Private dealership groups accounted for 95 percent of dealerships acquired, while public groups sought opportunities outside U.S. auto retail. Toyota, Mazda, Chevrolet and Buick-GMC all saw increases in the blue sky multiples used by buyers when making offers thanks to strong performance in those franchises.
Segment Breakdown
For the luxury segment, BMW and its dealers expect additional growth in 2025 from ICE SUVs, as the days’ supply of electric and plugged-in hybrid vehicles has steadily risen across the channel. BMW’s technology-neutral “Power of Choice” strategy remains balanced and appeals to both dealers and consumers.
Toyota continues to be one of the most in-demand franchises. There are many buyers for these franchises, although some are concerned that Toyota stores have not normalized yet in terms of profits but will eventually. The other brand to get an increase in the mid-line import franchises was Mazda, as improved sales and profits per location and there is strong customer loyalty.
As for the domestic franchises, Chevrolet and Buick/GMC were fourth quarter winners. “Chevrolet’s current lineup is among the best in brand history, and its continued production of affordable vehicles is allowing the OEM to take market share ceded by competitors, like Ford, who have exited the segment,” the report stated.

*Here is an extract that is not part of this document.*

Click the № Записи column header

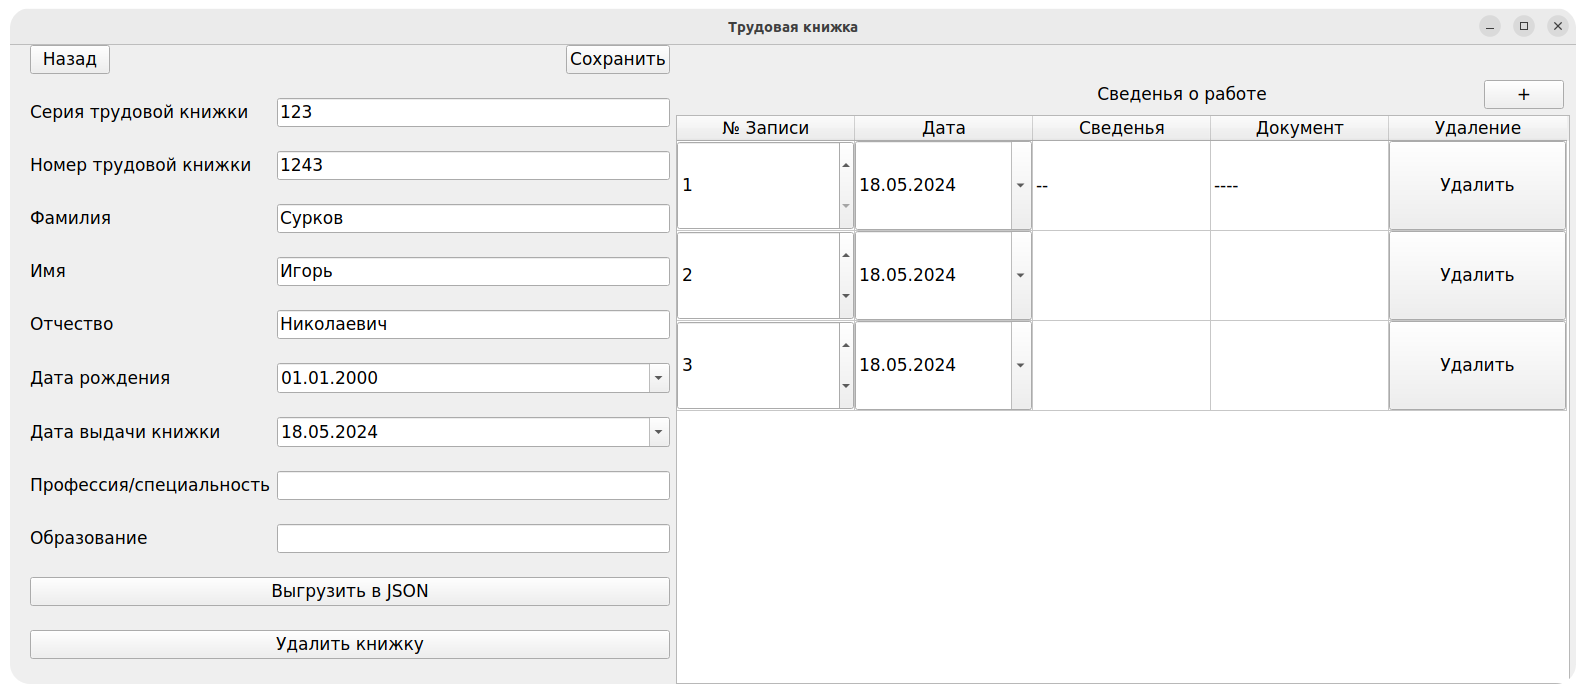click(765, 128)
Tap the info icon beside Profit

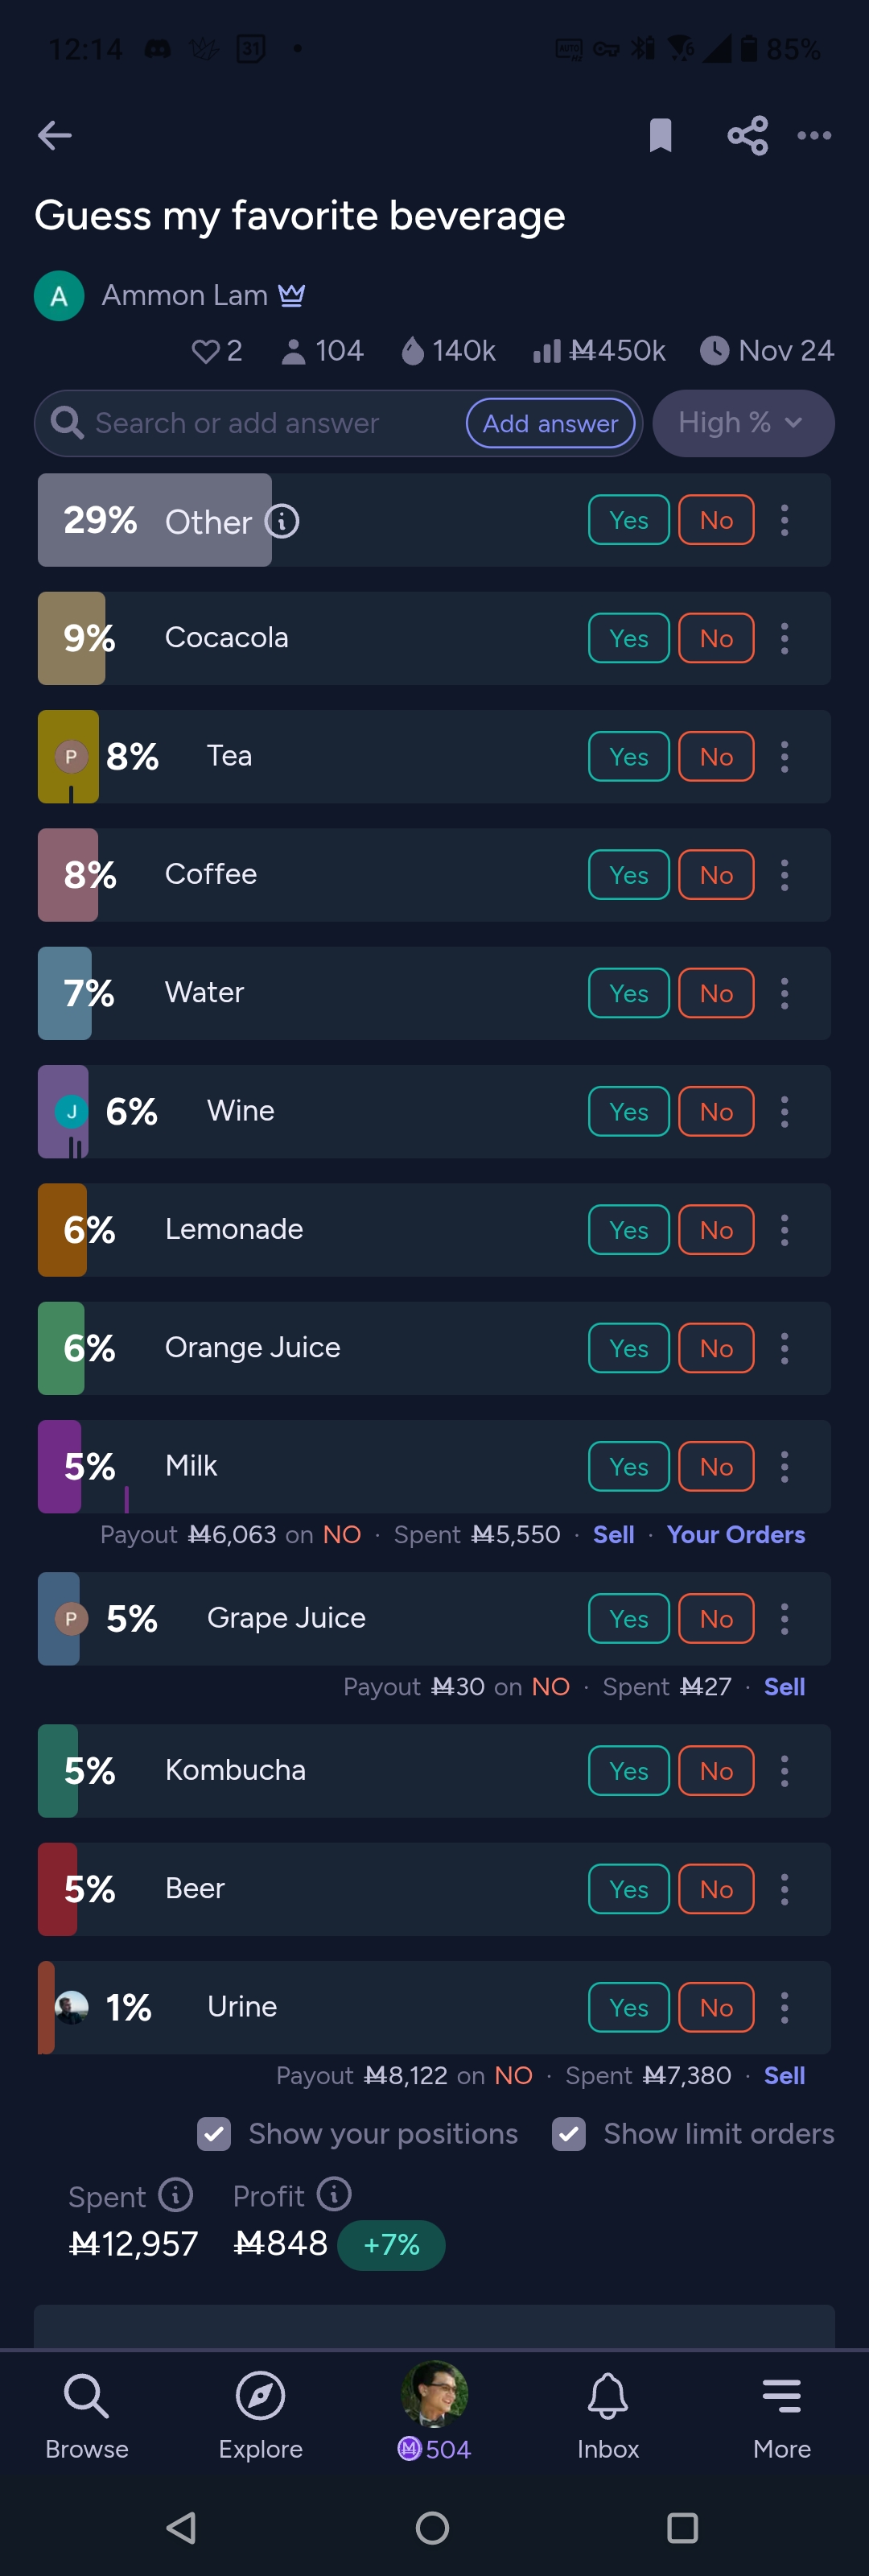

The combined Buick/GMC sales increased 9.1 percent in 2024. The backdrop for dealers. according to Haig, is GMC is offering buyouts to dealers, and “we understand a few are still taking the deals, so throughput for the remaining locations should continue to improve.”

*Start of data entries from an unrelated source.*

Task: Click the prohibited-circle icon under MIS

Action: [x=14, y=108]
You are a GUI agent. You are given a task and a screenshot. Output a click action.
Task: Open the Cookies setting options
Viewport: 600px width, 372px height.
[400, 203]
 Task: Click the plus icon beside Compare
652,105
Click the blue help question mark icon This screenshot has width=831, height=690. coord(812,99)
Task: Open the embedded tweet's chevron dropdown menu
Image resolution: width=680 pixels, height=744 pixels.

“These franchise-specific trends highlight where dealers are thriving and where challenges exist,” Haig noted. “For sellers, the market remains strong, with buyers continuing to bid aggressively on most franchises. Valuations are tough on brands like Nissan and CDJR today, but opportunistic buyers see challenged brands as an opportunity to “buy low.”
Market Consolidation Trend Continues
This is happening as consolidation is seen at every level of the industry.
“We continue to see strong activity from family-owned dealership groups, private equity-backed buyers and public retailers expanding their portfolios,” said Haig. “Dealership owners considering an exit have a window of opportunity to capture strong valuations before market conditions shift.”
Haig Partners anticipates another strong year for buy-sells in 2025, as dealership profitability remains well above historical norms and owners evaluate long-term exit strategies. Dealership consolidation will continue, with public groups returning to U.S. acquisitions and private dealers seizing opportunities in underserved or undervalued markets.
Dealership Prices Coming Down
“Many dealers who sat on the sidelines waiting for prices to come down are now seeing that opportunities exist,” added Haig. “We believe 2025 will be another busy year for buy-sells, with private and public buyers actively seeking acquisitions.”
In 2025, the auto retail industry remains strong for sellers, but market conditions can shift quickly. Haig sees it as the perfect time for dealership owners considering selling or divesting select stores to evaluate their options.
“The dealership buy-sell market remains highly active, and we continue to see strong offers for dealerships across the country,” said Haig. “While some owners have been waiting for the ‘perfect time’ to sell, history has shown that the best opportunities often come when buyers are motivated and values are still strong.”